== Set task ==
Rewrite the entries from the line that contains "Submission (175, 34)" through the line that contains "December (465, 309)", with each line kept whole and every answer coordinate shifted up by 128. Give only those lines.

== Records provided ==

....................

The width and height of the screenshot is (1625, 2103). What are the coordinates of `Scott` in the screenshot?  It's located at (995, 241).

....................

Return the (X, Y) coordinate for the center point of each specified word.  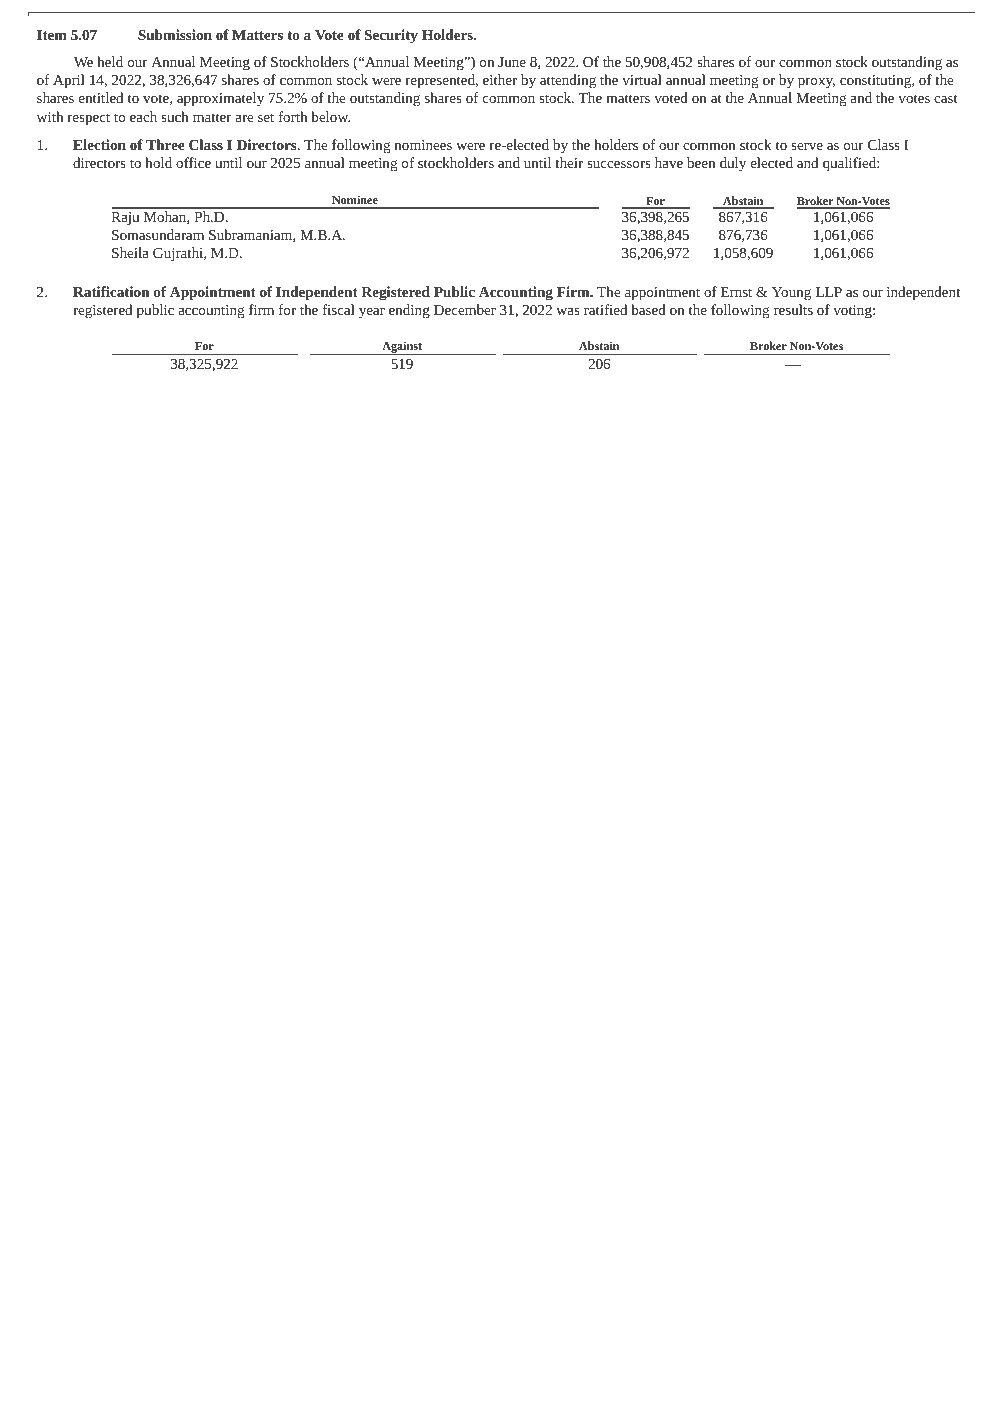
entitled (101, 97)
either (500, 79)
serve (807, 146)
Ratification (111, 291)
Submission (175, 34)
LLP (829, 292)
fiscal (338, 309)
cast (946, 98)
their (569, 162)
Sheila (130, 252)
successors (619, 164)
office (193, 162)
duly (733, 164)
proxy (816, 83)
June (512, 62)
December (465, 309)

....................

== Written answer ==
Submission (303, 162)
LLP (957, 420)
fiscal (466, 437)
cast (1074, 226)
their (697, 290)
Sheila (258, 380)
successors (747, 292)
office (321, 290)
duly (861, 292)
proxy (944, 211)
June (640, 190)
December (593, 437)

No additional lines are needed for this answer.